Over the weekend, Gov. Gavin Newsom issued an executive order suspending the California Environmental Quality Act and the California Coastal Act for victims of the Los Angeles-area wildfires so they can rebuild faster. This is a laudable move, but hints at the need for broad and permanent regulatory relief for all construction in California.

“Just issued an Executive Order that will allow victims of the SoCal fires to not get caught up in bureaucratic red tape and quickly rebuild their homes,” Newsom announced on X after issuing the order.

His description of such policies as “bureaucratic red tape” is both apt and revealing. It suggests he is aware that the laws stifle construction, including much-needed housing construction, up and down the state.

Newsom elaborated on his X post with a statement. “When the fires are extinguished, victims who have lost their homes and businesses must be able to rebuild quickly and without roadblocks,” he said. “The executive order I signed today will help cut permitting delays, an important first step in allowing our communities to recover faster and stronger. I’ve also ordered our state agencies to identify additional ways to streamline the rebuilding and recovery process.”

That all sounds great to us, but why hasn’t he been more forcefully pushing his party in the supermajority Democratic Legislature to “cut permitting delays” and eliminate regulatory “roadblocks” to construction?

If we know such policies amount to “bureaucratic red tape,” are “roadblocks” and “delay” needed construction, why are we letting such barriers remain in place? Why aren’t we more carefully calibrating our laws to be effective without being oppressive?

Likewise, Los Angeles Mayor Karen Bass issued her own executive order to expedite housing construction in response to the fires. She used much of the same sort of language as Newsom.

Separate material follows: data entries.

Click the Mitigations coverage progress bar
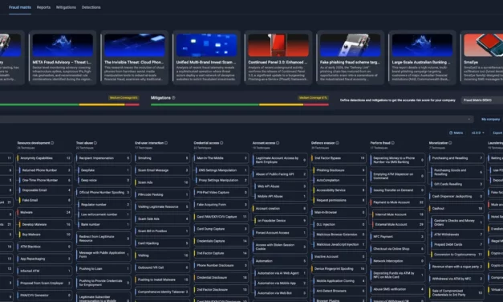 click(x=240, y=104)
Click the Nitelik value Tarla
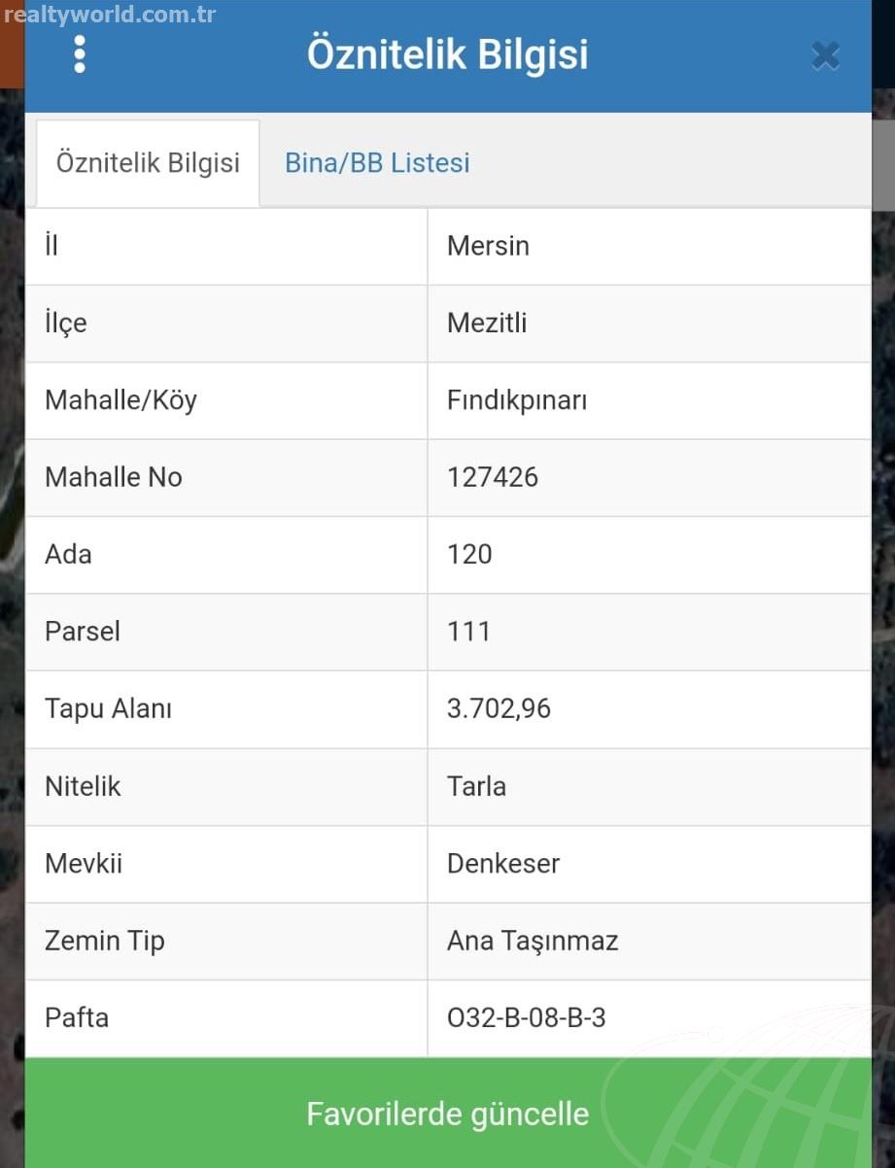895x1168 pixels. click(476, 785)
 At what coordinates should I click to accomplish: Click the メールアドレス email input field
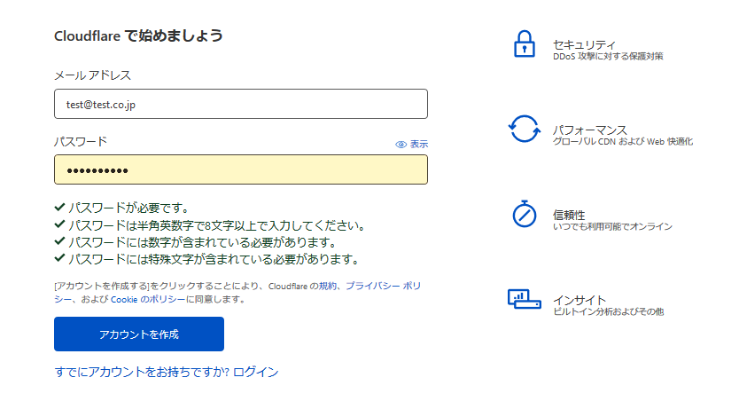point(241,104)
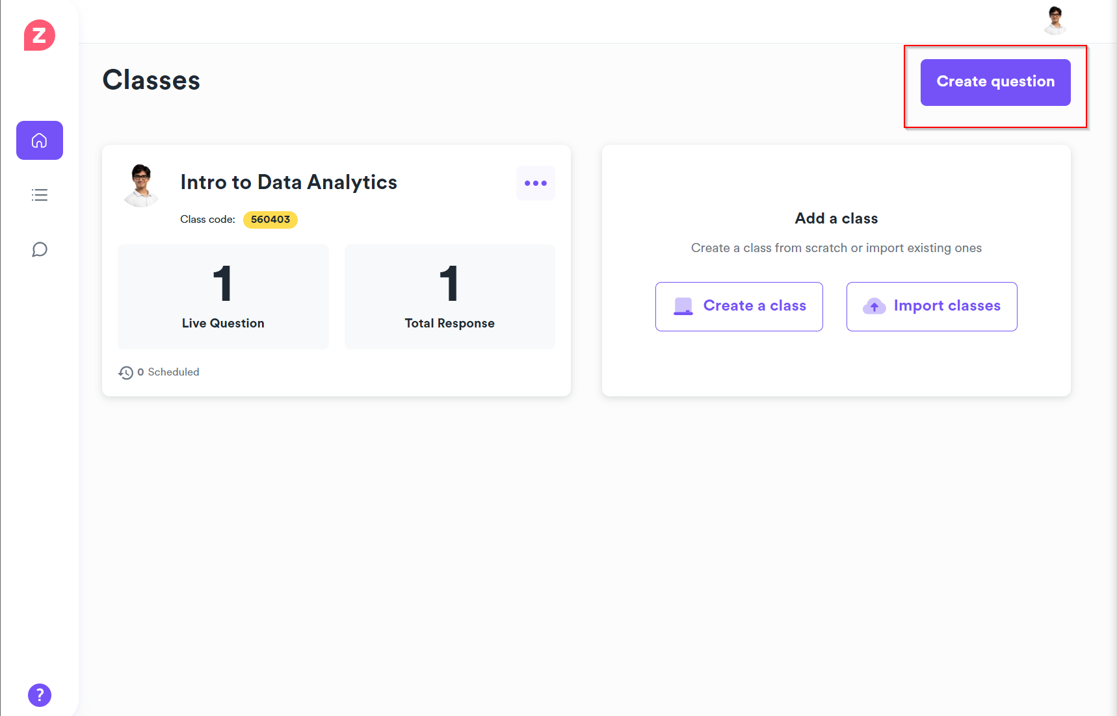The image size is (1117, 716).
Task: Click the Import classes text label
Action: [x=947, y=306]
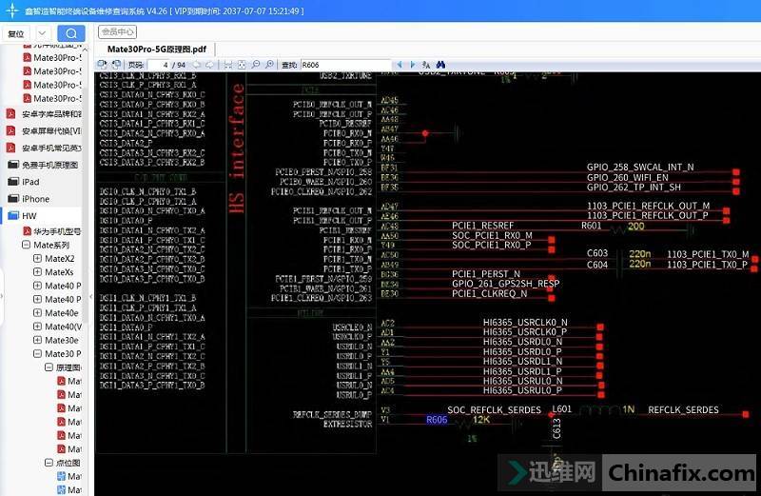Select the iPhone folder in sidebar
This screenshot has height=496, width=761.
coord(35,199)
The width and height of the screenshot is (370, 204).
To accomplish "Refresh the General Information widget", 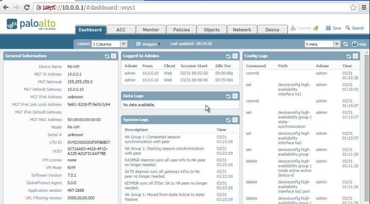I will [107, 56].
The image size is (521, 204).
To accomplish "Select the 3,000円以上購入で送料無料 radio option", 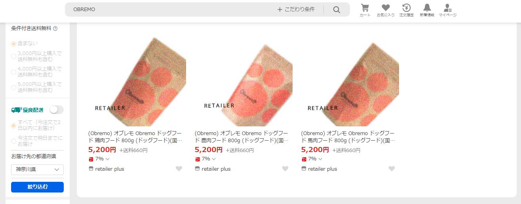I will pyautogui.click(x=13, y=56).
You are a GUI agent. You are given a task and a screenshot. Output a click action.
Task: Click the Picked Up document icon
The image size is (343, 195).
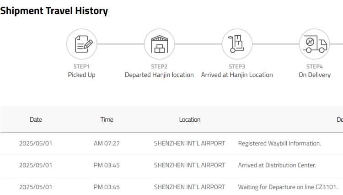pos(82,44)
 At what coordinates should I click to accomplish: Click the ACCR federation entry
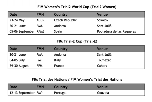coord(41,20)
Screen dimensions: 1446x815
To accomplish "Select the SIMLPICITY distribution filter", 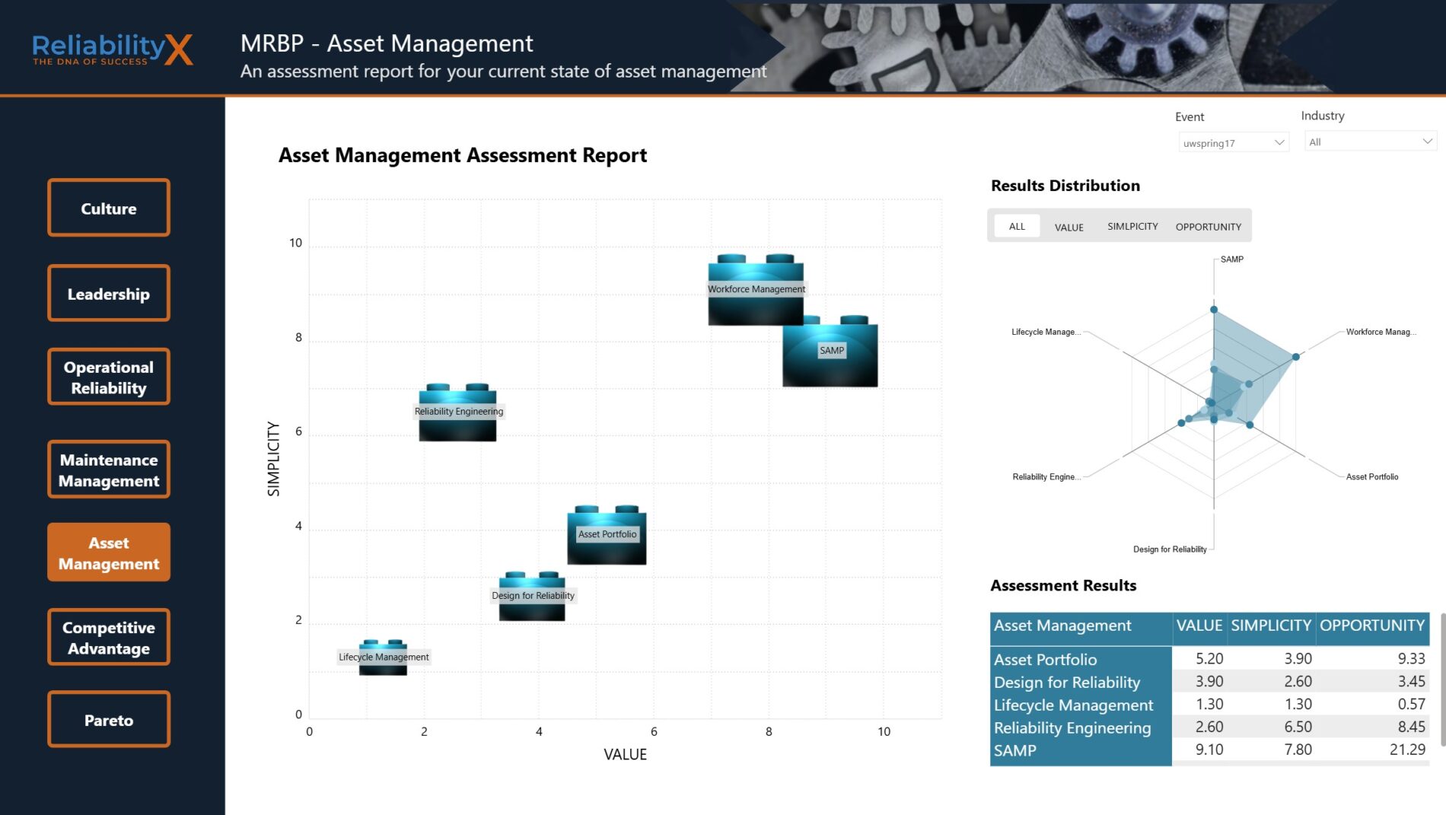I will pyautogui.click(x=1132, y=227).
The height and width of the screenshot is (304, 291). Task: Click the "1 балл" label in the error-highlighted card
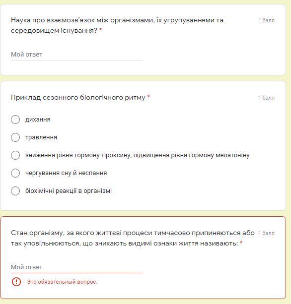click(x=266, y=233)
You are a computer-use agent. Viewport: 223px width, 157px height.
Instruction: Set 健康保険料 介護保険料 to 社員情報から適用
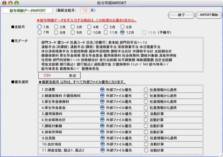[x=146, y=96]
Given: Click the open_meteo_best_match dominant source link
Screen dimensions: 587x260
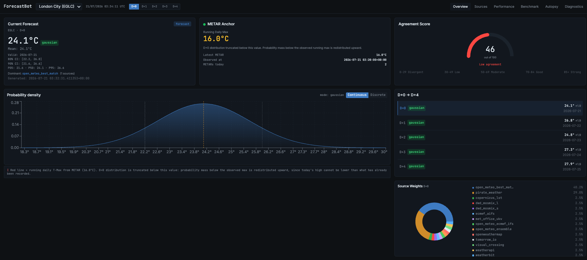Looking at the screenshot, I should pos(40,73).
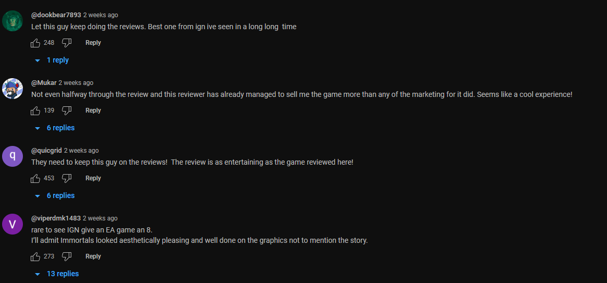Reply to @dookbear7893's comment

coord(93,43)
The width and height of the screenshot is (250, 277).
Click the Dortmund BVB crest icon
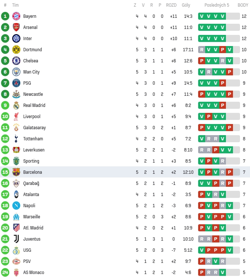tap(16, 50)
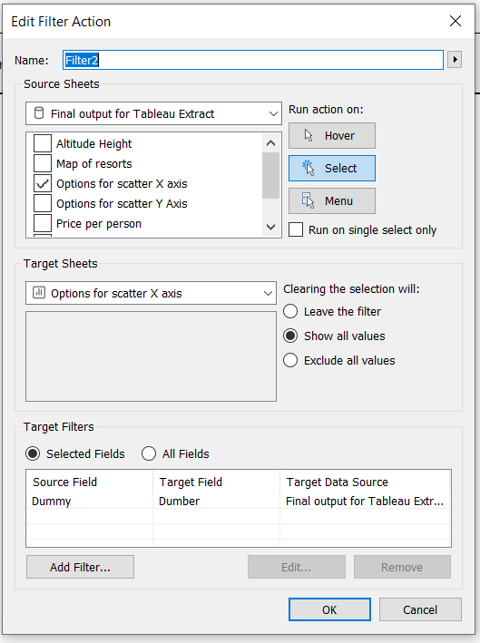This screenshot has width=480, height=643.
Task: Open the name insert arrow menu
Action: click(455, 60)
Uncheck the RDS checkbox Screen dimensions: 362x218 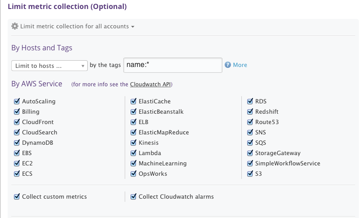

“This unprecedented natural disaster warrants an unprecedented response that will expedite the rebuilding of homes, businesses and communities,” Bass said in a statement. “This order is the first step in clearing away red tape and bureaucracy to organize around urgency, common sense and compassion. We will do everything we can to get Angelenos back home.”

Again, “red tape’ and “bureaucracy.”

Newsom and Bass are right to remove these barriers to help the victims of the wildfires. We just think they ought to apply those insights more broadly and help unleash the full potential of developers to fill the needs of Californians.